Excerpts from a dataset:
□ □ □ □

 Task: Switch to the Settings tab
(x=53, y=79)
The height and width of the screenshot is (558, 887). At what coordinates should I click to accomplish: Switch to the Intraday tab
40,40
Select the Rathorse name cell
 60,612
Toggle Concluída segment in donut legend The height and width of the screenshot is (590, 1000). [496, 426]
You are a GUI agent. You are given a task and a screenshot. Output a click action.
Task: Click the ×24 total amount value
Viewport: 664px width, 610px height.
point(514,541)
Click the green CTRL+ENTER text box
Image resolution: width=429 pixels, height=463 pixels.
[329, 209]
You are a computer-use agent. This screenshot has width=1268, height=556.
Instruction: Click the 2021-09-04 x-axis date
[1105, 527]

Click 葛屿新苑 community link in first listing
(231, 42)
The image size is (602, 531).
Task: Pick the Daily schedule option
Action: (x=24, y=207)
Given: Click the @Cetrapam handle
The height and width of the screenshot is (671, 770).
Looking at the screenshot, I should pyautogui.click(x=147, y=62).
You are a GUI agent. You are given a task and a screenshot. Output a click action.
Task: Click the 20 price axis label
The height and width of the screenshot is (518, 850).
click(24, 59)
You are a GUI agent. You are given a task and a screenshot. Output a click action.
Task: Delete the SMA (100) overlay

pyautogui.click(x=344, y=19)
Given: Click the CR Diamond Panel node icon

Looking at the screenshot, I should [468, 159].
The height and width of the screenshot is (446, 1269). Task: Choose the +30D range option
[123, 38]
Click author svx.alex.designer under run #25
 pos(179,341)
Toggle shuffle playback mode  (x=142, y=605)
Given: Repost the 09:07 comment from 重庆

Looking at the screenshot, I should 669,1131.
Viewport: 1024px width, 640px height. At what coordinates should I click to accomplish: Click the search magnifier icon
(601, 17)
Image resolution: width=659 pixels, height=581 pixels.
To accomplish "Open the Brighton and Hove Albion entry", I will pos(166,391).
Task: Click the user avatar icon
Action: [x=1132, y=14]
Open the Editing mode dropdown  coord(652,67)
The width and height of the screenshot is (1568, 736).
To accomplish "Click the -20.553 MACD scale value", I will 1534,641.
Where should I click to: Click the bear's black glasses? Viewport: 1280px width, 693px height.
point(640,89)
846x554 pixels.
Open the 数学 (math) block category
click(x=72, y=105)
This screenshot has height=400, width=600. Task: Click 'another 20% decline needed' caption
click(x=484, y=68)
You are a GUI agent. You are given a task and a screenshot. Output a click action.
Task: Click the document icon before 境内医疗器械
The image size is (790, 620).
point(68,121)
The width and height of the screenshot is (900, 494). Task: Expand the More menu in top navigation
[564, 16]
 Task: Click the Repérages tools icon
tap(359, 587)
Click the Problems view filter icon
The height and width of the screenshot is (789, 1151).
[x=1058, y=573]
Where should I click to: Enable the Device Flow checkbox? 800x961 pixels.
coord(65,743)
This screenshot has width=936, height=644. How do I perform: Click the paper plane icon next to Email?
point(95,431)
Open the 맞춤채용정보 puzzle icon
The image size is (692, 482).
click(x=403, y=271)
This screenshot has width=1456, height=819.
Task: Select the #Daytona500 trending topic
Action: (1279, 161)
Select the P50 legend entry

□ □ □ □

● BRIEF: Which lines above hold the string "legend"? Copy every one of them.

● TASK RESPONSE:
Toggle Concluída segment in donut legend The height and width of the screenshot is (590, 1000). [496, 426]
Select the P50 legend entry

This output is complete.